Gesturing.

Vincent Van Gogh, “Two Hands”

I talk with my hands. Always have. When I speak, it’s as if I’m trying to shape the words in the air. Perhaps because it has always been so difficult for me to speak. Soft-voiced and shy, living mostly wordless and watchful. Tremulously searching for how to say anything, anything at all. Gesturing with empty palms toward what I cannot say.

People notice the expressions I make. I know what they mean, though I do not know if they know the meaning. A hundred thoughts cross through me all electric, skittering along my hands, and I can only ever announce a few. The rest of my body struggles to make up for the lack.

It is perhaps an irony that I adore poetry. Or perhaps no irony at all. Poems are words bent to the shape of what cannot be said.

I talk with my hands. Always. And I always wonder why no one notices the scars.

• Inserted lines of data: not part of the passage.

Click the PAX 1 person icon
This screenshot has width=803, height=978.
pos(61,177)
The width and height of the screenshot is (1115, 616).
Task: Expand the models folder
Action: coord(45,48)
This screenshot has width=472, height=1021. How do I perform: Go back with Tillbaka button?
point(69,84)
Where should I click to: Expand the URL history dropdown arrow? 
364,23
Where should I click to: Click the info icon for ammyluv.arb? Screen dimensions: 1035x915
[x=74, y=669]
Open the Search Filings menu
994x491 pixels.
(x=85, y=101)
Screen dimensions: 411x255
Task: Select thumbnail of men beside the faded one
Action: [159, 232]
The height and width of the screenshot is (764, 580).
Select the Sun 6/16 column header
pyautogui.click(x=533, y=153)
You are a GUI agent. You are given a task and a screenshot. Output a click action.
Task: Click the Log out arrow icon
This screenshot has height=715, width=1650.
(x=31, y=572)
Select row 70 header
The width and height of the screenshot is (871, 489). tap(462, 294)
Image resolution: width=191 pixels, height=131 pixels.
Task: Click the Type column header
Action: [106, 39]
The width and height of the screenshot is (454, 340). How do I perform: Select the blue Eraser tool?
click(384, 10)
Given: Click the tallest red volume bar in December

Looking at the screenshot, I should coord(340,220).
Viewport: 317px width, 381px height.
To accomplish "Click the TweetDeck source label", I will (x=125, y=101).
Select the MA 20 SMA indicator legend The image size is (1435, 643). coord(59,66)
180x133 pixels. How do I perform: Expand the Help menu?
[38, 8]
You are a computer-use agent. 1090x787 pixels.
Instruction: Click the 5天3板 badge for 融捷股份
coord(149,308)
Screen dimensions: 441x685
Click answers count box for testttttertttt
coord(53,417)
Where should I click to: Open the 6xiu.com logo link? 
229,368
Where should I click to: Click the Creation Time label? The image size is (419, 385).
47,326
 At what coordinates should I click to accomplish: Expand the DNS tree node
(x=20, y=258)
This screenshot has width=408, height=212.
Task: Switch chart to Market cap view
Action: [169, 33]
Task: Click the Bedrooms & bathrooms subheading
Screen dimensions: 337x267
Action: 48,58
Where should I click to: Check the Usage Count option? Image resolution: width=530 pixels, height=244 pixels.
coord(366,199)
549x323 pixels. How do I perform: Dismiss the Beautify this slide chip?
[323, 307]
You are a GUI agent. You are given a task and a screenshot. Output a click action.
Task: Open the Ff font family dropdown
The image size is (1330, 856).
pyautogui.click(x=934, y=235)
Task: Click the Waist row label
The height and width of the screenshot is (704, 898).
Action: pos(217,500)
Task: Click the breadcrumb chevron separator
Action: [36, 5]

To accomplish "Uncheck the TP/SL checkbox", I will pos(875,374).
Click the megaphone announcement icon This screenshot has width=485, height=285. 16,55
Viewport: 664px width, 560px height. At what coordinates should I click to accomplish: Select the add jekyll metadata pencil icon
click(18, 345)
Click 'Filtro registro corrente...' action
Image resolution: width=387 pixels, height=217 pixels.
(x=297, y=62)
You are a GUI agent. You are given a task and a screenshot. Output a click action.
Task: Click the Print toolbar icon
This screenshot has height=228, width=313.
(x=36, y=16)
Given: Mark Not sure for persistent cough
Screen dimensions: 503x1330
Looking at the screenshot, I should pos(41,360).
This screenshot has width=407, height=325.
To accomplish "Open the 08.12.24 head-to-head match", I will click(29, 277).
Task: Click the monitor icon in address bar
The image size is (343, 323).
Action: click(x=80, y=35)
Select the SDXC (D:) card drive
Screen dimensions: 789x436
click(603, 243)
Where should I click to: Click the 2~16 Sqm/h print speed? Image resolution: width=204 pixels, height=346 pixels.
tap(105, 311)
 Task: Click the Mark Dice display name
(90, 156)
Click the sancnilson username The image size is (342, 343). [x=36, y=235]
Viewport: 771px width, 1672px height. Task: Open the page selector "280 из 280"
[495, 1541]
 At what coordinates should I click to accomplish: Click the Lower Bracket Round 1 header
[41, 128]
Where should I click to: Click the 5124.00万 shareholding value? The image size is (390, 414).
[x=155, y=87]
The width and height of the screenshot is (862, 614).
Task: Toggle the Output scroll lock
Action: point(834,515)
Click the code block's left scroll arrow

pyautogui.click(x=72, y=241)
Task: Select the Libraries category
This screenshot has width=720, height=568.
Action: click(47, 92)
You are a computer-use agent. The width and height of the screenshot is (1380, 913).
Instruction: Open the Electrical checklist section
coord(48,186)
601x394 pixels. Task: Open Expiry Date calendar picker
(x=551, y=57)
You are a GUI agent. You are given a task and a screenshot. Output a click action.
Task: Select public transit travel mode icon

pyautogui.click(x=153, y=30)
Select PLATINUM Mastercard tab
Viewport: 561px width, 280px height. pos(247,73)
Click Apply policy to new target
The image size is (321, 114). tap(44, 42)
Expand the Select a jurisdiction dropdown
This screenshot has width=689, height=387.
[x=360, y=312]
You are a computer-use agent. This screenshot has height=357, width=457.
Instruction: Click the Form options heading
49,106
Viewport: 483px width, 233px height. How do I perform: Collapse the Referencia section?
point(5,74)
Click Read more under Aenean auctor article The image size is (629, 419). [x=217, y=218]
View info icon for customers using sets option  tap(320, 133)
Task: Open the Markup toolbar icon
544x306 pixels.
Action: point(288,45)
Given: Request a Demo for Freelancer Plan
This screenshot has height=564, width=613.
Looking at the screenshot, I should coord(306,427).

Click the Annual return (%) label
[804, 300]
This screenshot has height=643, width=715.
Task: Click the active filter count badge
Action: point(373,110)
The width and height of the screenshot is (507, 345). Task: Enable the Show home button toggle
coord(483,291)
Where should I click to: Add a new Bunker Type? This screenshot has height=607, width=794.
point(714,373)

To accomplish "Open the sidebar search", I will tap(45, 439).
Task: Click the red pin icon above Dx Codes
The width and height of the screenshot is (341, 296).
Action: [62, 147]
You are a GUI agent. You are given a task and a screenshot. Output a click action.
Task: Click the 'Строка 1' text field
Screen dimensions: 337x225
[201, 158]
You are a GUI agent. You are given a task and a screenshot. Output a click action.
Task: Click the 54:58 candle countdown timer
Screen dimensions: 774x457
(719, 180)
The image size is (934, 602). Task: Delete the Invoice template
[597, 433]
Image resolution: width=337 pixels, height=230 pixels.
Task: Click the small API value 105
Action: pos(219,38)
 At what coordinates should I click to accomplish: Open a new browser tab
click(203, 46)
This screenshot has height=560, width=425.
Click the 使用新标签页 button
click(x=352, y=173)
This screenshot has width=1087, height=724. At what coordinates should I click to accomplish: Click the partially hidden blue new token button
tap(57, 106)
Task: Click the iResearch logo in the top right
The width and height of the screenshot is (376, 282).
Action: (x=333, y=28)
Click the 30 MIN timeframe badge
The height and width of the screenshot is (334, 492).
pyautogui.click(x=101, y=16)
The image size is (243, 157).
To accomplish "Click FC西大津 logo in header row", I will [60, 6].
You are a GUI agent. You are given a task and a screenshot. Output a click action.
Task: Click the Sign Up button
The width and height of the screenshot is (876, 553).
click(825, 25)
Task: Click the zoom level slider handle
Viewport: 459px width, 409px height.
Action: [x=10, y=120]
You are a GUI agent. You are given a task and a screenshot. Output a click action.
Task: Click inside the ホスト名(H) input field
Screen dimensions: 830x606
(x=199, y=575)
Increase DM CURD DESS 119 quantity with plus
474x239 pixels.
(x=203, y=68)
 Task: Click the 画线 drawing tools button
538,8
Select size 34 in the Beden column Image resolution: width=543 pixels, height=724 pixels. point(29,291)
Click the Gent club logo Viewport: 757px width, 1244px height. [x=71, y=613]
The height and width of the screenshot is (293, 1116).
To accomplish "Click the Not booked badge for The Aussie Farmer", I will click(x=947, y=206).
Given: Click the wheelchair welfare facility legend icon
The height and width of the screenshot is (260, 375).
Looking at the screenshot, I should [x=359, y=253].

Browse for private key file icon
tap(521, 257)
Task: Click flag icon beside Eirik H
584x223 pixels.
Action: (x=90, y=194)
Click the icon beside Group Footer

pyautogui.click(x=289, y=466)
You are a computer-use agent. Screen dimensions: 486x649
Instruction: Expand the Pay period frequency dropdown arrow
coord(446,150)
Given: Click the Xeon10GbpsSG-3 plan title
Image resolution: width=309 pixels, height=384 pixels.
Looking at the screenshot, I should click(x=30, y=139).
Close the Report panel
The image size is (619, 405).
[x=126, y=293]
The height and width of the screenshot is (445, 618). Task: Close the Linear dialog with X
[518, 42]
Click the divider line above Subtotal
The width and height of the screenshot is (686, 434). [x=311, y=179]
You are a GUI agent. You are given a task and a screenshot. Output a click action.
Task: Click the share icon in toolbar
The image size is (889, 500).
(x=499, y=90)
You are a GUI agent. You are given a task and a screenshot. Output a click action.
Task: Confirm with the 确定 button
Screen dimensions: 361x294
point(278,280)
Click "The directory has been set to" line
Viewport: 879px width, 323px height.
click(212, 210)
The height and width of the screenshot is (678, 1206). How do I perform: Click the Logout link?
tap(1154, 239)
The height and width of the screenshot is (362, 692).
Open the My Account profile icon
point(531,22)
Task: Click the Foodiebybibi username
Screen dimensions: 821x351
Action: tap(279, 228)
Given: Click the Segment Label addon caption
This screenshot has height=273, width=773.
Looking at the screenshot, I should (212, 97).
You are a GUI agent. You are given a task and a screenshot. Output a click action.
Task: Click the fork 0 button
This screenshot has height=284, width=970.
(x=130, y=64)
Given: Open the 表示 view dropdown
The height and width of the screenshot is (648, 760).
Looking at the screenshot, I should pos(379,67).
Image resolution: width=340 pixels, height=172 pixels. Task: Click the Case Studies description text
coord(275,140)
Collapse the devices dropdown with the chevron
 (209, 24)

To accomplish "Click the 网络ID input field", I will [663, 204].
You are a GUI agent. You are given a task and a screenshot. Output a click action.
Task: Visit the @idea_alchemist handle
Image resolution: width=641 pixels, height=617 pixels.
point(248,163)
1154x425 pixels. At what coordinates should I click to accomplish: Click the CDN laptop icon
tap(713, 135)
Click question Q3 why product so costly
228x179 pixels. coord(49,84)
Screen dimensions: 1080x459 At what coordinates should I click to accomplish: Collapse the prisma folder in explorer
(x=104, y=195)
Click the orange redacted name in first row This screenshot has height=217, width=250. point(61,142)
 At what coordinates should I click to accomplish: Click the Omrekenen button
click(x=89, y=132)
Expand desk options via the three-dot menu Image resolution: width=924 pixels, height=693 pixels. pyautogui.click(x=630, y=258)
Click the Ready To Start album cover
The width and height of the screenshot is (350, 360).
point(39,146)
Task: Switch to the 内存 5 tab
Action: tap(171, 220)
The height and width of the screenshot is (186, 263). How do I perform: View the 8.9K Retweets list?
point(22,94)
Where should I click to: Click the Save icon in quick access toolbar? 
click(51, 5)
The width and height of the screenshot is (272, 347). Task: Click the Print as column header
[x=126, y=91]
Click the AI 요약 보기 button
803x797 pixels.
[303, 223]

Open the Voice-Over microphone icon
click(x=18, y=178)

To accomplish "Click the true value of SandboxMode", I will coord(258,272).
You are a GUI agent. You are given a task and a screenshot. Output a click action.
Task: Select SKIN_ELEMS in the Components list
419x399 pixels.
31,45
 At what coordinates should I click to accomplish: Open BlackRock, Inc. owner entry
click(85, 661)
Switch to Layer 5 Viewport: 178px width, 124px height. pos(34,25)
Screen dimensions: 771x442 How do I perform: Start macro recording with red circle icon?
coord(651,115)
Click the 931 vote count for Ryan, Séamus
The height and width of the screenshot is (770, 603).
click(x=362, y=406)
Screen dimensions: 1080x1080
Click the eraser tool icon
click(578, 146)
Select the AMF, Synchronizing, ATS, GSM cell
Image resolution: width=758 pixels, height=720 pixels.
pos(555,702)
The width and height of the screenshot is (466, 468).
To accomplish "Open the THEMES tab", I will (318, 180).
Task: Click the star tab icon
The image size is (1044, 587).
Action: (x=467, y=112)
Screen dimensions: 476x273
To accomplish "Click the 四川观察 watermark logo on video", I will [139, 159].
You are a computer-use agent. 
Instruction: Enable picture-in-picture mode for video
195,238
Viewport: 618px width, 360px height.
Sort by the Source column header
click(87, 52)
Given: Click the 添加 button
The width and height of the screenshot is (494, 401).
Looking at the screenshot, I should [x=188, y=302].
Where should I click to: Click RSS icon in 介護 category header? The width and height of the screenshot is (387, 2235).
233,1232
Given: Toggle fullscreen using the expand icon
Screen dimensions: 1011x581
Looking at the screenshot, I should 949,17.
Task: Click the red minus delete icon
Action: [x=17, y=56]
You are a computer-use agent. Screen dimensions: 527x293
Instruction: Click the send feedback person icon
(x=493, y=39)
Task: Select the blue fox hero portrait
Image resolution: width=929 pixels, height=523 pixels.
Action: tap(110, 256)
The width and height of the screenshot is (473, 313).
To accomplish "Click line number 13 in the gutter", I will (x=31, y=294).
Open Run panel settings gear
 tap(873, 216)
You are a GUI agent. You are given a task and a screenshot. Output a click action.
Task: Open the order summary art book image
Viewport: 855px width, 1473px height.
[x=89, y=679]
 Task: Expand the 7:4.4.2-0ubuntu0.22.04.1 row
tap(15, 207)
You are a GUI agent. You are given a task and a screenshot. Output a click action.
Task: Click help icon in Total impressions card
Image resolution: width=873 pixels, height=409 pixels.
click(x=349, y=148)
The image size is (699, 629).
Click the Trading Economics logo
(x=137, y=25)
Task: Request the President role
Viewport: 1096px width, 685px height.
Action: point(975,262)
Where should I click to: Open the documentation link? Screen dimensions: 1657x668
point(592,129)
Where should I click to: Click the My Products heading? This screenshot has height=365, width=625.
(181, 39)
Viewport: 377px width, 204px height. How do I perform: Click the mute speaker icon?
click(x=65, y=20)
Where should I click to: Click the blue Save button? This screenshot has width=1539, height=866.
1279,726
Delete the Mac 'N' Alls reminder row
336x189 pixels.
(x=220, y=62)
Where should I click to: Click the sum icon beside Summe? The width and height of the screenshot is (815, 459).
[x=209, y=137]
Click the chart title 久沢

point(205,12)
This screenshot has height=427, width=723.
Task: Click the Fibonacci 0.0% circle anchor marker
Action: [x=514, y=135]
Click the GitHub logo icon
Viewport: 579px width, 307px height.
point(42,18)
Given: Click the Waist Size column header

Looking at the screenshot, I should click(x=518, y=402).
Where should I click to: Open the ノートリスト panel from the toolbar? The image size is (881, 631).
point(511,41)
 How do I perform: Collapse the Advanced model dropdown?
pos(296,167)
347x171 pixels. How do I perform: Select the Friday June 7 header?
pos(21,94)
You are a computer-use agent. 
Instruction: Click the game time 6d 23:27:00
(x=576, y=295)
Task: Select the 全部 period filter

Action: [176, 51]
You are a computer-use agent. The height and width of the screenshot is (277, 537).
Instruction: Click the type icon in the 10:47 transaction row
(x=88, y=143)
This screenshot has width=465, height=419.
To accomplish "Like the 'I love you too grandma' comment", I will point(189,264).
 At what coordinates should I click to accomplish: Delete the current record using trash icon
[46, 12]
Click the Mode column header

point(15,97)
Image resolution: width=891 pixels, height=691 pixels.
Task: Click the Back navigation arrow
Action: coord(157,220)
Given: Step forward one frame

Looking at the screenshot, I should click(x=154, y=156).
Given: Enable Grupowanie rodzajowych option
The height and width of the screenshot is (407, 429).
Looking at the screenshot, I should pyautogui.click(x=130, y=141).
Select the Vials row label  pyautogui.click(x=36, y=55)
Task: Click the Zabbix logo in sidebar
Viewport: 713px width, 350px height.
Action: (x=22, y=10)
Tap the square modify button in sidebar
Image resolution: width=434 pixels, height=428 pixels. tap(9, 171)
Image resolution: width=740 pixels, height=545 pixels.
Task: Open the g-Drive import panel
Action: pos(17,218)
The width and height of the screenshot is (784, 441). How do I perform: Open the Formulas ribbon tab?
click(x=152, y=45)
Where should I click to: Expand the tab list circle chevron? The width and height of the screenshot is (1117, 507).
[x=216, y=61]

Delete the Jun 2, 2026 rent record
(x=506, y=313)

Perhaps because I make sure they don’t. Long sleeves cover the white slashes that cross my arm at violent angles, sometimes betraying their sharp geometry just past a folded cuff. These are scars that I gave myself. Writing some broken, unspeakable word into my flesh with thin and ragged lines. Lines gathering at crossways into no word at all. A clawing silence.

There are other scars. The faded marks of I.V. lines, needles. The rough-hewn edges of surgeries past dashed across my abdomen. A juncture at my wrist, white and jagged, that I’ve had since I was a little baby. Also from an I.V.

And the pale slice of two lines over my neck, following the creases. Marks I also gave myself. I cannot see these unless I look carefully. Somehow the more violent gesture healed more perfectly.

Perhaps people notice, and do not ask. Leave the question unvoiced. And what, anyway, would they ask?

I do not wander around trying to explain, nor unveiling the bloody decisions in a wordless demand for comprehension. I am not sure, in any case, what I would want comprehended. The ragged lines reach into a horizon I myself do not know.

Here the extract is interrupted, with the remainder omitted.